Environmental Change

Areas of Strategic Intervention

A central feature of the Center's work is the promotion of multiple prevention strategies that affect the campus environment as a whole and can, thereby, have a large-scale effect on the entire campus community. This approach represents a shift in thinking about prevention and suggests new leadership roles that postsecondary administrators, faculty, other campus officials, and students can play to reduce problems associated with alcohol and other drug abuse and to promote academic achievement.

In outlining the environmental management approach, the Higher Education Center has identified five areas of strategic intervention that are effective in altering the environment with respect to alcohol and other drug abuse:

  1. Offer substance-free social, extracurricular, and public service options.
  2. Create a health-promoting normative environment.
  3. Restrict the marketing and promotion of alcohol and other drugs both on and off campus.
  4. Limit availability of alcohol and other drugs.
  5. Develop and enforce campus policies and enforce laws to address high-risk and illegal alcohol and other drug abuse and violence.

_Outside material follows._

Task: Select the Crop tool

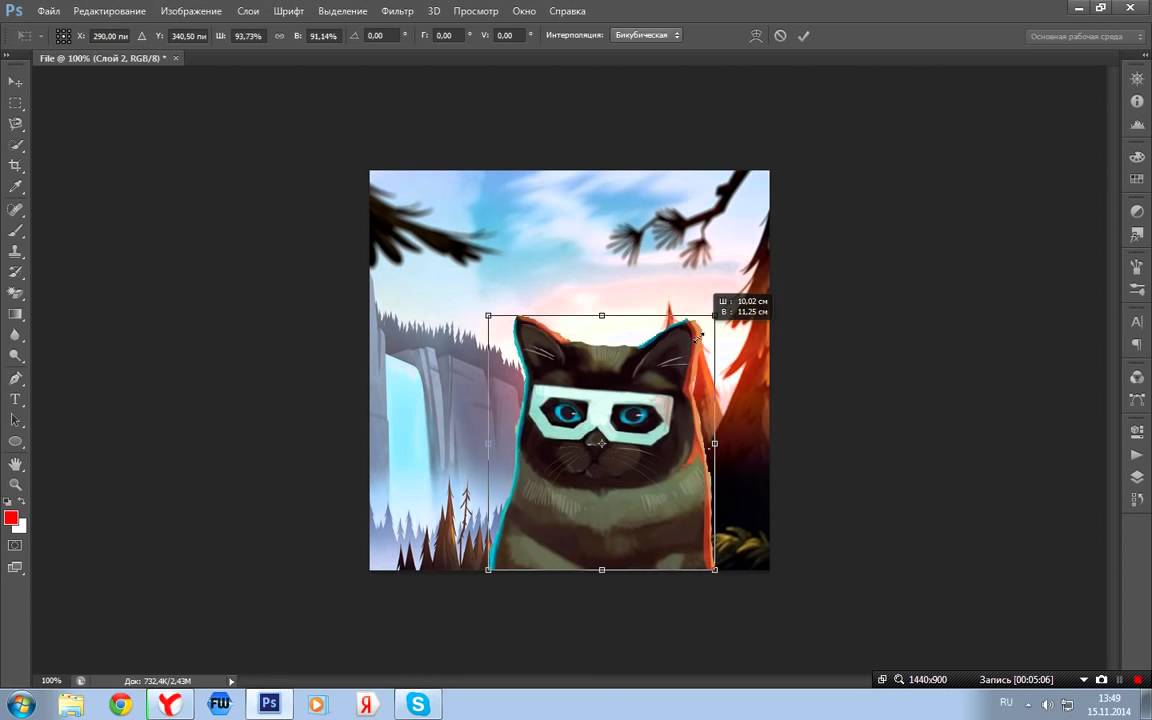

Implementing effective environmental strategies will be more likely if there is strong presidential leadership; a campus-wide task force that includes a broad spectrum of faculty, staff, and students; engagement with the community through a campus and community coalition; and the active participation of college officials in public policy debates, especially at the state level. The Center offers an integrated array of services to help colleges implement these prevention strategies.